**** Exercise text ****

The UTC Graduate School is pleased to announce that Major Schwartz will present Master’s research titled, A Question to Query LLM as a Pipeline Replacement in Knowledge Graph Question Answering Systems on 10/03/2025 at 5:00 PM EDT in ECS 313-G. Everyone is invited to attend.
Computer Science
Chair: Mengjun Xie
Co-Chair:
Abstract:
Knowledge Graph Question Answering (KGQA) pipelines commonly depend on separate entity and relation predictors before issuing a query to the graph, which introduces engineering complexity and costly inference passes over large vocabularies. This thesis presents a drop-in replacement for those modules: a fine-tuned large language model (LLM) that translates a natural-language question directly into an executable SPARQL query. We fine-tune instruction-tuned backbones, Llama-3.1-8B-Instruct and Mistral-7B-Instruct, using low-rank adaptation (LoRA). This approach allows us to train specific regions of the models on paired (question, gold SPARQL) examples, which are formatted through chat templates. As a result, the models can perform single-step semantic parsing without requiring explicit entity or relation linking. The training and inference pipeline includes a lightweight post-processor that corrects tokenizer-induced spacing artifacts in generated SPARQL, improving exact-match robustness without altering query structure. On a held-out test set, the fine-tuned models achieve 97.9% (Llama) and 94.0% (Mistral) exact-match accuracy for natural-language-to-SPARQL generation, demonstrating that a compact, end-to-end translator can meet or exceed the accuracy typically attributed to multi-module KGQA stacks while substantially simplifying the architecture. Beyond accuracy, the approach removes dependence on graph-specific entity/relation scorers and integrates cleanly into existing KGQA systems as a “swap-in” generator that emits executable queries.

****

> _Your instructions_: Duplicate the passage of the thesis announcement starting with "The UTC Graduate" and going on through "invited to attend.". The material that comes next has no connection to the thesis announcement.

**** Records supplied ****

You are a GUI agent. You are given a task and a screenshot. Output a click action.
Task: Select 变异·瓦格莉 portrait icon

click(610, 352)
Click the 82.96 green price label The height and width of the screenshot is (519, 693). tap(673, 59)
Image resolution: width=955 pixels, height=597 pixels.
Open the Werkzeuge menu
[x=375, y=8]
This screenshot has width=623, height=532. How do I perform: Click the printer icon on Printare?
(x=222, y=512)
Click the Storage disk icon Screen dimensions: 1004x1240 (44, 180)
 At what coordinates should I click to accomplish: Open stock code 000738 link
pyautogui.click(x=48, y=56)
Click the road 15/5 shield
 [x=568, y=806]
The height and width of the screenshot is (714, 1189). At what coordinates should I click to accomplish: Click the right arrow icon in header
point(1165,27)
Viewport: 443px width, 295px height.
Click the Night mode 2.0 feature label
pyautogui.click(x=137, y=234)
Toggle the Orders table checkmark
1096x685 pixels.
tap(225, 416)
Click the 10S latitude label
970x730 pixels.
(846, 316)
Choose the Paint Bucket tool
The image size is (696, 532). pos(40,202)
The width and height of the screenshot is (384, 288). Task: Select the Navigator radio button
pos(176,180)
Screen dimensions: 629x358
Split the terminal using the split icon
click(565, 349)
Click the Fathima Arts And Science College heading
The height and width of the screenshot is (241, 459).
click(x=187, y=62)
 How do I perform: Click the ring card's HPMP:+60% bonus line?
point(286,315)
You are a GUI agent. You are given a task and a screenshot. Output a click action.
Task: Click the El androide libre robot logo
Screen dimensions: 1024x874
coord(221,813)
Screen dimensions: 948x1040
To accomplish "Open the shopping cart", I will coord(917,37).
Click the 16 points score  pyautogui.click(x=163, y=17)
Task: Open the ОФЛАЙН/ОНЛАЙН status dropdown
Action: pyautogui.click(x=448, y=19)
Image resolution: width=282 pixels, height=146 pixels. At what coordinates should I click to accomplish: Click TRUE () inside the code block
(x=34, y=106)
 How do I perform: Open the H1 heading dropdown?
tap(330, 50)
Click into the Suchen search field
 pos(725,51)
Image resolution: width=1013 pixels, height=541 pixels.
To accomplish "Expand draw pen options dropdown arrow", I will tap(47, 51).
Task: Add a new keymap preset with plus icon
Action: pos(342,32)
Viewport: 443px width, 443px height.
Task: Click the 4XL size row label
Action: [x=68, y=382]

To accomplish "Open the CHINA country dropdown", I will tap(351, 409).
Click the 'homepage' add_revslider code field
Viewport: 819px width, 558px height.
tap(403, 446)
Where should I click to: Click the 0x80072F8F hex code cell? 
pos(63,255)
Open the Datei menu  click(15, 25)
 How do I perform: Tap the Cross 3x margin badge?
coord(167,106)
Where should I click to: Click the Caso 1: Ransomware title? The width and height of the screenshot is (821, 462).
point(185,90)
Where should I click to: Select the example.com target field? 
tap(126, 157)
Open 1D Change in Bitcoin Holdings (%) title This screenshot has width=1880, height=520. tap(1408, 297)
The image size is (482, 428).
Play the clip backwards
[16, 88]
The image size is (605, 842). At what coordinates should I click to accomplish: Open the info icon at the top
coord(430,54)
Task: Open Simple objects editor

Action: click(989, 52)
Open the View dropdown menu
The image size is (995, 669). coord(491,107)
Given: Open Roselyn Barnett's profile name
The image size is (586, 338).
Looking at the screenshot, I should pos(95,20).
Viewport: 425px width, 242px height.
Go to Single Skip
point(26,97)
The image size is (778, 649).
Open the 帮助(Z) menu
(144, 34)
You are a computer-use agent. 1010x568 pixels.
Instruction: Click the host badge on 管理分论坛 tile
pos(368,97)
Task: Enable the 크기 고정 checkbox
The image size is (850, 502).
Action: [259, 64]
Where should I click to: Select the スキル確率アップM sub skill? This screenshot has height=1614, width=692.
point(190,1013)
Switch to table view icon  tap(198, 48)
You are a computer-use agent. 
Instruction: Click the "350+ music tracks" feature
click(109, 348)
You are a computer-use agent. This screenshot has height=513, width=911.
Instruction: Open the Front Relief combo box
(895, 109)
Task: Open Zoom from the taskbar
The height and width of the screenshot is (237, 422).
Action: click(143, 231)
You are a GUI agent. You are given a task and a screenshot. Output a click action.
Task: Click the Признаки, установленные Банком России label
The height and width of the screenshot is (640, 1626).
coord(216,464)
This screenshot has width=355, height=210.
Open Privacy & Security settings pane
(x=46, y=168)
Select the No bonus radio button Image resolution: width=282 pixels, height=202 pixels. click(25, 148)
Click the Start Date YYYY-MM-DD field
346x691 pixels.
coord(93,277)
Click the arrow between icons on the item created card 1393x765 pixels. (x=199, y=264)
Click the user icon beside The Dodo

****

> _Answer area_:
The UTC Graduate School is pleased to announce that Major Schwartz will present Master’s research titled, A Question to Query LLM as a Pipeline Replacement in Knowledge Graph Question Answering Systems on 10/03/2025 at 5:00 PM EDT in ECS 313-G. Everyone is invited to attend.